:: The task ::
Start to finish, repeat the records exactly.

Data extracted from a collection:
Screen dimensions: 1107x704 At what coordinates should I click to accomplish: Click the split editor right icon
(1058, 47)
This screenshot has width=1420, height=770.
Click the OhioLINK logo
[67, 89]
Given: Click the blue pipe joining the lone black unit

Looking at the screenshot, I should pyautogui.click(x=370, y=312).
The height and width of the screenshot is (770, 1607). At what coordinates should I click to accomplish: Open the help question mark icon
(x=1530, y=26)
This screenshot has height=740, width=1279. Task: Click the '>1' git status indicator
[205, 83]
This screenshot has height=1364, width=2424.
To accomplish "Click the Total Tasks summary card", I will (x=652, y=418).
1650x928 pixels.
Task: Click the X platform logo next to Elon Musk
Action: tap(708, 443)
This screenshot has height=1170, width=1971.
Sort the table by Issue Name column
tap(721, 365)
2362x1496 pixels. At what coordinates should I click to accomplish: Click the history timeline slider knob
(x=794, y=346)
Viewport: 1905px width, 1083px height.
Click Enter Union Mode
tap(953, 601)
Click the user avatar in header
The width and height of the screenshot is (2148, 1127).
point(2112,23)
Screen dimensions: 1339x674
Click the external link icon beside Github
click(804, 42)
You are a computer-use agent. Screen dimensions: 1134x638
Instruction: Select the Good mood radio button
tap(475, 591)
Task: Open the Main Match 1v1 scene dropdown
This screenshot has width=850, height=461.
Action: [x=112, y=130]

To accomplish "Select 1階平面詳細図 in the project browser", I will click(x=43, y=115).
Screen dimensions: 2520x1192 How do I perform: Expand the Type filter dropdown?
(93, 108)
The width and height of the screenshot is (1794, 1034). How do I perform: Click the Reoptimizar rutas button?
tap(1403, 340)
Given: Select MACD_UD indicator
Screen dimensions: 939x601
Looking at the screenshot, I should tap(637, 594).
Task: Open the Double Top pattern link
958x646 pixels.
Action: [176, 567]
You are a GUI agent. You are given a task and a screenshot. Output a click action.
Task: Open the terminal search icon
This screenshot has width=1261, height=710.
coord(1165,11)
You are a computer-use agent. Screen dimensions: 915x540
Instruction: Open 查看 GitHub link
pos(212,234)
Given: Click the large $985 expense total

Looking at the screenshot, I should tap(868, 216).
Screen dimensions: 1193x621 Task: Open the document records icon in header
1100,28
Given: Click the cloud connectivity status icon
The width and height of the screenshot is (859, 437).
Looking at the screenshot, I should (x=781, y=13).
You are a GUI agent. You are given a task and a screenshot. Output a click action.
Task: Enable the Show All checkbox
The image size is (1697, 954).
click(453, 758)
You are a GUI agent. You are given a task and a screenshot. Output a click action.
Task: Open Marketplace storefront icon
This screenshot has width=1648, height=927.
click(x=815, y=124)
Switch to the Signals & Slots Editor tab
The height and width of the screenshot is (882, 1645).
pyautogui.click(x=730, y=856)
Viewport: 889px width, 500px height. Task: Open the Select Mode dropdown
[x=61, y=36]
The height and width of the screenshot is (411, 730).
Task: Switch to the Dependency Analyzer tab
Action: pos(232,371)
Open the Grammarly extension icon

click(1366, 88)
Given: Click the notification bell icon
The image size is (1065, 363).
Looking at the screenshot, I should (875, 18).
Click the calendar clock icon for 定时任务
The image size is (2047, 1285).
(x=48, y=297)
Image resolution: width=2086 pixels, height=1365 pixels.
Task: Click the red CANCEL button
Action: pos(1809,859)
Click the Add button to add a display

:: Answer to the exercise ::
Screen dimensions: 1107x704 At what coordinates should I click to accomplish: Click the split editor right icon
(1058, 47)
This screenshot has width=1420, height=770.
Click the OhioLINK logo
[67, 89]
Given: Click the blue pipe joining the lone black unit

Looking at the screenshot, I should pyautogui.click(x=370, y=312).
The height and width of the screenshot is (770, 1607). At what coordinates should I click to accomplish: Open the help question mark icon
(x=1530, y=26)
This screenshot has height=740, width=1279. Task: Click the '>1' git status indicator
[205, 83]
This screenshot has height=1364, width=2424.
To accomplish "Click the Total Tasks summary card", I will (x=652, y=418).
1650x928 pixels.
Task: Click the X platform logo next to Elon Musk
Action: tap(708, 443)
This screenshot has height=1170, width=1971.
Sort the table by Issue Name column
tap(721, 365)
2362x1496 pixels. At what coordinates should I click to accomplish: Click the history timeline slider knob
(x=794, y=346)
Viewport: 1905px width, 1083px height.
Click Enter Union Mode
tap(953, 601)
Click the user avatar in header
The width and height of the screenshot is (2148, 1127).
point(2112,23)
Screen dimensions: 1339x674
Click the external link icon beside Github
click(804, 42)
You are a computer-use agent. Screen dimensions: 1134x638
Instruction: Select the Good mood radio button
tap(475, 591)
Task: Open the Main Match 1v1 scene dropdown
This screenshot has width=850, height=461.
Action: [x=112, y=130]

To accomplish "Select 1階平面詳細図 in the project browser", I will click(x=43, y=115).
Screen dimensions: 2520x1192 How do I perform: Expand the Type filter dropdown?
(93, 108)
The width and height of the screenshot is (1794, 1034). How do I perform: Click the Reoptimizar rutas button?
tap(1403, 340)
Given: Select MACD_UD indicator
Screen dimensions: 939x601
Looking at the screenshot, I should tap(637, 594).
Task: Open the Double Top pattern link
958x646 pixels.
Action: [176, 567]
You are a GUI agent. You are given a task and a screenshot. Output a click action.
Task: Open the terminal search icon
This screenshot has width=1261, height=710.
coord(1165,11)
You are a computer-use agent. Screen dimensions: 915x540
Instruction: Open 查看 GitHub link
pos(212,234)
Given: Click the large $985 expense total

Looking at the screenshot, I should tap(868, 216).
Screen dimensions: 1193x621 Task: Open the document records icon in header
1100,28
Given: Click the cloud connectivity status icon
The width and height of the screenshot is (859, 437).
Looking at the screenshot, I should (x=781, y=13).
You are a GUI agent. You are given a task and a screenshot. Output a click action.
Task: Enable the Show All checkbox
The image size is (1697, 954).
click(453, 758)
You are a GUI agent. You are given a task and a screenshot. Output a click action.
Task: Open Marketplace storefront icon
This screenshot has width=1648, height=927.
click(x=815, y=124)
Switch to the Signals & Slots Editor tab
The height and width of the screenshot is (882, 1645).
pyautogui.click(x=730, y=856)
Viewport: 889px width, 500px height. Task: Open the Select Mode dropdown
[x=61, y=36]
The height and width of the screenshot is (411, 730).
Task: Switch to the Dependency Analyzer tab
Action: pos(232,371)
Open the Grammarly extension icon

click(1366, 88)
Given: Click the notification bell icon
The image size is (1065, 363).
Looking at the screenshot, I should (875, 18).
Click the calendar clock icon for 定时任务
The image size is (2047, 1285).
(x=48, y=297)
Image resolution: width=2086 pixels, height=1365 pixels.
Task: Click the red CANCEL button
Action: pos(1809,859)
Click the Add button to add a display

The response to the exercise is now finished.